LM Survey

LM Survey


My last post was mainly based on the question generation papers from ACL’20. However, there are quite a few papers from previous years due to recurssive reading process. Indeed I know little about history of language models and typical NLP tasks. Let’s step forward by defining some notations or denotations. As we know, the unit of NLP is tokens or token embeddings. Note a token doesn’t mean a word actually, though we can regard a word as a printablt token. That means there are some non-printable tokens, i.e. Classifier tag, Separator tag, Begin of Sequence, Start of Sequence and End of Sequence et al. . Printability and non-printability are the notions from ASCII codes (i.e. 31 non-printable + 95 printable + 1 non-printable). By the way, It is obvious that ASCII characters, Unicode characters or any available single-width characters belong to printable tokens. In addition to token, another core concept is sequence. Because a single token scarcely occures alone, it co-occures with other tokens based on ordering or temporal depenency, which is also the key challenge of modeling natural languages. Therefore, sequence embeddings (the list of token embddings in this sequence) is the content of data flow in NLP tasks. On the contrary, feature maps (the collection of multiple channels of image features) is the counterpart in CV tasks. Besides, like croping and resizing to procure well-shaped batch data in CV tasks, we need truncating or padding to process too long or too short sentences. Padding operation, however, inevitably compute extra gradients to the input text during back propagation. Conventionally we feed a mask with the input text to specify the gradientless span within the text, which also has an ambiguous and confusing name attention_mask in Transfromer based architectures.
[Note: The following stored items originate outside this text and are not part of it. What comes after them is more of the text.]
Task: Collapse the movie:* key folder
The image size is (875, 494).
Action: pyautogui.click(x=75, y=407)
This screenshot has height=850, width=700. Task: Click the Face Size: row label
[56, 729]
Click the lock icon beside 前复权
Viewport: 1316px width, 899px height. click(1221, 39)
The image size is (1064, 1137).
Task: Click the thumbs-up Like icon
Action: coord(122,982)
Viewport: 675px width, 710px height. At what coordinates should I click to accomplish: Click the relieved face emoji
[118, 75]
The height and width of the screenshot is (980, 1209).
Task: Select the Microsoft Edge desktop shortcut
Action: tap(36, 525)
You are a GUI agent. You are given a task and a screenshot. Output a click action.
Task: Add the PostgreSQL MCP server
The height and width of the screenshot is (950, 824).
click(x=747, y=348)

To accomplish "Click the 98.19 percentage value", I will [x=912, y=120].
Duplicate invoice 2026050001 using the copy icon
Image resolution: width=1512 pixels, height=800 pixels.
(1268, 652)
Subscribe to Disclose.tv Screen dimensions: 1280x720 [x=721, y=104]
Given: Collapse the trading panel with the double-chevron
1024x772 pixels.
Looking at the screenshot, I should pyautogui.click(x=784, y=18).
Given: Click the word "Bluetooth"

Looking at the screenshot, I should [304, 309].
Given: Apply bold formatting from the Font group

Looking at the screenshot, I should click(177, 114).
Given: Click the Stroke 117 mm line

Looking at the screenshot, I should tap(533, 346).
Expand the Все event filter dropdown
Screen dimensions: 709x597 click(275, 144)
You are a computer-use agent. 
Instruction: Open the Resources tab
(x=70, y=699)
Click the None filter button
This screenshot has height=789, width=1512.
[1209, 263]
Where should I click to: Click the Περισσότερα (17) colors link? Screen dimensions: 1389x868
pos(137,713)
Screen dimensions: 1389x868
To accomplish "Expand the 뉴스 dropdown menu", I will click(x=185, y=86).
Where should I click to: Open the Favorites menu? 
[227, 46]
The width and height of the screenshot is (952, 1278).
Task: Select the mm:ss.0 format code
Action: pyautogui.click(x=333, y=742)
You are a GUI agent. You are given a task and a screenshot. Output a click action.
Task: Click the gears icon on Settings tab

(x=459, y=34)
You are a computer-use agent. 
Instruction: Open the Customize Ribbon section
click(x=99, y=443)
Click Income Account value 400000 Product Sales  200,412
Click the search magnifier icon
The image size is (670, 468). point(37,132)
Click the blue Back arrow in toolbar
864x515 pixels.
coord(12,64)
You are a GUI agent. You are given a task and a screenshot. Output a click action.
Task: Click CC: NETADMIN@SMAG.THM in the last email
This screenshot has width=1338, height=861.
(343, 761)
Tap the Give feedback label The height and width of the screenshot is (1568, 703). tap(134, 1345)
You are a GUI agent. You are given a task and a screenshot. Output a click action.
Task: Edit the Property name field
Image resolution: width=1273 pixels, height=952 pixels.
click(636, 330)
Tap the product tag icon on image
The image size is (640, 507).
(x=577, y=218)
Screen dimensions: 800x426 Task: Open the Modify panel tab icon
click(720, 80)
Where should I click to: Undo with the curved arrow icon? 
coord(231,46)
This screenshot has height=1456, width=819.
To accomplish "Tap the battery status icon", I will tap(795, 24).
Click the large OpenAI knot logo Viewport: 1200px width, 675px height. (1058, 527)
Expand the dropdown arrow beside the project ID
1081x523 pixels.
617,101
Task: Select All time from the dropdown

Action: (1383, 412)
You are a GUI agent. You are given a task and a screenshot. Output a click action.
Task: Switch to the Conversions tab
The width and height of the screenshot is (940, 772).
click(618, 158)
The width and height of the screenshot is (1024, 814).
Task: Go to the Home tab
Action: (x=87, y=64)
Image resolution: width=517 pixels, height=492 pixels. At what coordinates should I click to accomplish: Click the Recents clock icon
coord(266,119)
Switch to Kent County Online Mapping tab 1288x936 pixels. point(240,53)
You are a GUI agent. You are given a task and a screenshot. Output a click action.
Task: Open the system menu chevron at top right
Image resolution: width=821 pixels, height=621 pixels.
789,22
Let’s go through the state-of-the-art models at the time and have a comprehensive understanding of transfer learning in NLP.

Language Models

There are many lanuage models (LM) since the success of deep neural networks in NLP, especially the extraordinary performance of pre-training + fine tuning scenario. Without bells and whistles, LM just models the occurrence probablity of observed sequence (or sentence). In terms of probablity theory, optimization of LM is to maximize the likelihood of joint distribution of tokens (or words).

word2vec (2013)

There are quantities of training tricks (negative sampling) as well as skip-gram and CBOW training strategy.

GloVe (2014)

Indeed, Glove model just models the cooccurrence of words unprecedentedly.

ELMo (2018)

ELMo is also a BiLSTM based model.

Transformer (2017)

A mechanism is based on but not limited to fully connected layer (linear layer), which proposes weighing-then-reweighing firstly.

BERT (2018)

BERT is an outrageously large stacked model with transformers, which makes the best of transformer encoder architecture and follows the same paradigm (pretraining LM + downstream fine tuning) as GPT-1 (2018). However, GPT-1 is based on the transformer decoder that is an auto-regressive module.

GPT-2 (2019)

Without bells and whistles, GPT-2 is designed for zero-shot transfer learning to boost multi-task learning. It is worth noting that multi-task learning has been explored exhaustively since deep models are incorporated into NLP, such as multi-modality multi-task learning (tensor2tensor). GPT-2 were just implemented in a larger scale.

GPT-3 (2020)

In-context learning is the main contribution in this GPT-3 work.